3. Notification process: In the event of a success of the access token request, CentraSite returns a success message with details about the newly generated access token to API Portal, and notifies the client (including data that is pertinent to the access token validity and usage of the API) through email. In the event of a failure of the access token request, CentraSite notifies the client about the failed request.
Similarly, when those clients subsequently request for renewal or revocation of the access key, CentraSite verifies the client credentials, performs the requested operation, and notifies the API Portal and client.
Points to keep in mind when API Portal is used with CentraSite:
*When a client requests for an access token from API Portal, CentraSite generates an User object entry in the registry that describes the client, and then stores the user entry in the repository. This user is not allowed to log into CentraSite or perform any operation in CentraSite.
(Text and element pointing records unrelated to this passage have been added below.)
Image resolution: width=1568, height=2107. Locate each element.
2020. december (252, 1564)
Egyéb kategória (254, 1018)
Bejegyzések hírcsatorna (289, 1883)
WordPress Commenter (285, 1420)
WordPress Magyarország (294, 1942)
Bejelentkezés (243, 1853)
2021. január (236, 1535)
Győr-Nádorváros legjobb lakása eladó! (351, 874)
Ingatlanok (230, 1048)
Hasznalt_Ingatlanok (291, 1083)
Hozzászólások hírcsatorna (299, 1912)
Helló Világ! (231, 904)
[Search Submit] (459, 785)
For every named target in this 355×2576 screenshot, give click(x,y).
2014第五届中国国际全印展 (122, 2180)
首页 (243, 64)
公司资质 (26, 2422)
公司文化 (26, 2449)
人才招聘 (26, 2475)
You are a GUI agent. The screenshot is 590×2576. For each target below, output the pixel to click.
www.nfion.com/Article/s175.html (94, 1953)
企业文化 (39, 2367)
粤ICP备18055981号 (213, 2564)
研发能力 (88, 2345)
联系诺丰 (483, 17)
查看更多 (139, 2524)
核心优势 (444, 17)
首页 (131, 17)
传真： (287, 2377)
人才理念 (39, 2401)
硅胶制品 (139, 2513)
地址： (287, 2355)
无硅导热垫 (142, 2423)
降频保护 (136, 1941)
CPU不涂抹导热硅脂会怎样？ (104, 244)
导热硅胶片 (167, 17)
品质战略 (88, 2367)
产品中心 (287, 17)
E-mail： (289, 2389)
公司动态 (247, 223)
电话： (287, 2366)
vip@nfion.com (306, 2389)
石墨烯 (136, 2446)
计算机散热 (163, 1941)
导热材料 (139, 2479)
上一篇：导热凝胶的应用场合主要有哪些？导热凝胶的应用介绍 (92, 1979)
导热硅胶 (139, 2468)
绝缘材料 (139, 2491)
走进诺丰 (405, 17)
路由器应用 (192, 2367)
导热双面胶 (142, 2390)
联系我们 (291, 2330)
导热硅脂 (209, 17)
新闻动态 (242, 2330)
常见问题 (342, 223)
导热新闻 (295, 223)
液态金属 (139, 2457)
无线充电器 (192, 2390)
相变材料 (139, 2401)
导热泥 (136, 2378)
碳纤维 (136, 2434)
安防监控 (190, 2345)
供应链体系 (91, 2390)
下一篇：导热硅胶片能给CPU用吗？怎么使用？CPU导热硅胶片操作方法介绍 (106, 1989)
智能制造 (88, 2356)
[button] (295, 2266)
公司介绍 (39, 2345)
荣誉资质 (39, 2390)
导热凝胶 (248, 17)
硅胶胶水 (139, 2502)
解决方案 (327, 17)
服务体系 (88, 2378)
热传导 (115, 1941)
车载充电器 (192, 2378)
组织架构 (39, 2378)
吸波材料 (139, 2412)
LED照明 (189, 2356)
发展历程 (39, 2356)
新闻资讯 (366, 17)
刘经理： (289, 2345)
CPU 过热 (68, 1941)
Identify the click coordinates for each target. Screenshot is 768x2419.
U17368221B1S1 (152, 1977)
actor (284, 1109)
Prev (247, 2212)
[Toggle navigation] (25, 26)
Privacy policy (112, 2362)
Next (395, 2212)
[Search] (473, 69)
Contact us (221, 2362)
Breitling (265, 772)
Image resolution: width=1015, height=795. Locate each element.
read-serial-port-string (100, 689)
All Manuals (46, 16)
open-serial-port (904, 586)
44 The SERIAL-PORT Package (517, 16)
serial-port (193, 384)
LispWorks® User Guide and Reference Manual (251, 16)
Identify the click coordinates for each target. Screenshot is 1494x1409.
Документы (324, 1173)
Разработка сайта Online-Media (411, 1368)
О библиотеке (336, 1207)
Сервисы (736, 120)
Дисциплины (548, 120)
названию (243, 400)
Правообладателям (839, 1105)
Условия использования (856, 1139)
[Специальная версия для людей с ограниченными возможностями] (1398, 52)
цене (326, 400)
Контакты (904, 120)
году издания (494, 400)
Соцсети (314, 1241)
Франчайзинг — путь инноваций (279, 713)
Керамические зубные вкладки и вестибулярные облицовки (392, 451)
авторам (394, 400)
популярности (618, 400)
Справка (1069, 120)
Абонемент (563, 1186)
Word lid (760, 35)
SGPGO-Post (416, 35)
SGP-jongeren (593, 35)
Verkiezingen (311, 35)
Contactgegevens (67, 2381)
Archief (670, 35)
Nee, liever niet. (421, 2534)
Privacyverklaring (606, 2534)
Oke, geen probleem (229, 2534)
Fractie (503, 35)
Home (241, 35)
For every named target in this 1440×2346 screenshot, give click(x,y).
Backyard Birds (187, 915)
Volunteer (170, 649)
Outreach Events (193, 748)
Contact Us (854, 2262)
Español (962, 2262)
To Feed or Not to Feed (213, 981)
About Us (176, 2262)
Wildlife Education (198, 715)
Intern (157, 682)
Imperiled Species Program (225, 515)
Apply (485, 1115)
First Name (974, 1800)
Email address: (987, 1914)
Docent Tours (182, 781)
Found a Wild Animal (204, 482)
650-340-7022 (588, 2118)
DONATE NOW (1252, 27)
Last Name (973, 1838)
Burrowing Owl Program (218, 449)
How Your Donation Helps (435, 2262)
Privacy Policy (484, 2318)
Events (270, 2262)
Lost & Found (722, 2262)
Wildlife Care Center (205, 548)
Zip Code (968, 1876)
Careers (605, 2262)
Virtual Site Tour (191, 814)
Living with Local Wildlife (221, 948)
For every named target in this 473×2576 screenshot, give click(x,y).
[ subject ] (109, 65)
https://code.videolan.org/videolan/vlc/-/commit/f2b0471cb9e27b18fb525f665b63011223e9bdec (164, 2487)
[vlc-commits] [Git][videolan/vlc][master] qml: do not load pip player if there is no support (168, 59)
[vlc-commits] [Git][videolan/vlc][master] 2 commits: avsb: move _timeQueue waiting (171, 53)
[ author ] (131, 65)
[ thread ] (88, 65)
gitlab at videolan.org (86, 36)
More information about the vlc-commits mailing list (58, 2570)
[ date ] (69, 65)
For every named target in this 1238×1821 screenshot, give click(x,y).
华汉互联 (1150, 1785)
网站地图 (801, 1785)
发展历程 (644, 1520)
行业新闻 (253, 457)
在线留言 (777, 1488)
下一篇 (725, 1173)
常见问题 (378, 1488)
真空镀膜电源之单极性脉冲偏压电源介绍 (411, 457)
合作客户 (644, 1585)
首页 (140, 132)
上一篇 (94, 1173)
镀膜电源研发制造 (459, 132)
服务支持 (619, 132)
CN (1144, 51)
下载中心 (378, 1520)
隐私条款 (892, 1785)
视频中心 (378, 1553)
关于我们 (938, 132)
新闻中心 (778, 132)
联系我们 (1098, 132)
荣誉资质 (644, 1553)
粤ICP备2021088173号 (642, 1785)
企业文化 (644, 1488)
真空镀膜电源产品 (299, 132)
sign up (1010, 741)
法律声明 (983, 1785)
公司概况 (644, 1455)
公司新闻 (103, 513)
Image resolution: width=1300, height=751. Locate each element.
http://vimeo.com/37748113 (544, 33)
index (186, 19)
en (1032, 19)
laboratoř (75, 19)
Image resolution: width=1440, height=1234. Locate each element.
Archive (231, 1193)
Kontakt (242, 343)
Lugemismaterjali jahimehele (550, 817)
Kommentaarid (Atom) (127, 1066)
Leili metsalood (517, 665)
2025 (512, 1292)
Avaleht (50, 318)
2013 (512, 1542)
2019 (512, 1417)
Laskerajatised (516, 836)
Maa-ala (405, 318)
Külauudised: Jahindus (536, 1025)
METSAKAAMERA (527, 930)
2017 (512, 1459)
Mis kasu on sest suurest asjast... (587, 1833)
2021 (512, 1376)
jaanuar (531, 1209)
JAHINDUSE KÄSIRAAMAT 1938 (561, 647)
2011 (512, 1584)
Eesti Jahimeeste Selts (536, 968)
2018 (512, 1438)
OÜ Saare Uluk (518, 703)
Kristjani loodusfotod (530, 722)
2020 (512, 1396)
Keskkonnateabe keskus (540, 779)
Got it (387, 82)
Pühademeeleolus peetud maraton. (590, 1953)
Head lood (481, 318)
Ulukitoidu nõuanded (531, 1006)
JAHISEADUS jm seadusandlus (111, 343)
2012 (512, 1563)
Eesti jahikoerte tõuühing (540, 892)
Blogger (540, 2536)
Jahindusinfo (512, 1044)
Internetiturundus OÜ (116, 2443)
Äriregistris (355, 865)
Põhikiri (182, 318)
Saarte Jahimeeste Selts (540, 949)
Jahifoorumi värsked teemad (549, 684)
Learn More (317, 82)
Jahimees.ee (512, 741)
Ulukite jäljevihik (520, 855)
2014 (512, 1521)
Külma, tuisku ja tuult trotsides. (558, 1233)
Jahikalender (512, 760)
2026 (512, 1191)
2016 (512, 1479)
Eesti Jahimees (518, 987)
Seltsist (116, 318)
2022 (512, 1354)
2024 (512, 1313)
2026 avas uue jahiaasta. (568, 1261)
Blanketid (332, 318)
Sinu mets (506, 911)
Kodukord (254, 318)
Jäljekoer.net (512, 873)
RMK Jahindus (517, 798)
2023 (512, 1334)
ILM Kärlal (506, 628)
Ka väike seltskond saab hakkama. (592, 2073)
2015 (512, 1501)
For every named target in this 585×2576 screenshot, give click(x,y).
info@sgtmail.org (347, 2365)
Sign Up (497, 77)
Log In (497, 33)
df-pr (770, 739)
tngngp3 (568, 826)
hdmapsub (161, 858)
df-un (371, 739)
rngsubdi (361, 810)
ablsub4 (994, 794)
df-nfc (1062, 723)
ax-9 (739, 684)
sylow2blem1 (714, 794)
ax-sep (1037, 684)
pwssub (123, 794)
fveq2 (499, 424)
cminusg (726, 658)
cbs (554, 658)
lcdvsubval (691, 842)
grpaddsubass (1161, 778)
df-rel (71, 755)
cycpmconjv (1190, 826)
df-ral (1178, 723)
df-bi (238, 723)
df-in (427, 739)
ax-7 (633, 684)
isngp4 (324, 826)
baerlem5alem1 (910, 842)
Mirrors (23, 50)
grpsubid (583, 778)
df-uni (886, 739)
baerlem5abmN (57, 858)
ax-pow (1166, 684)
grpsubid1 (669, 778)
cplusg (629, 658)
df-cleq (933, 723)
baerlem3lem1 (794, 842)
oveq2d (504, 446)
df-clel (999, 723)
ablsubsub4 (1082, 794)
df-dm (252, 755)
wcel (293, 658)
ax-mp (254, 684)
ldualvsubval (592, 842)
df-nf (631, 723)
*CentraSite automatically associates the users with the API Portal's Consumer Organization. This Consumer Organization property, which is configured during the registration of an API Portal with CentraSite, specifies the organization to which the new user is added.
*The consumer organization owns the users from an API Portal. You cannot delete this consumer organization, unless you belong to a CentraSite Administrator role.
*You cannot delete an API Portal user from the registry, unless you belong to a CentraSite Administrator role.
*If you are the owner of the API asset or the access token itself, you have permission to renew and revoke access token that is available to you. If you are the CentraSite Administrator, you have the permission to renew and revoke any access token on the CentraSite server.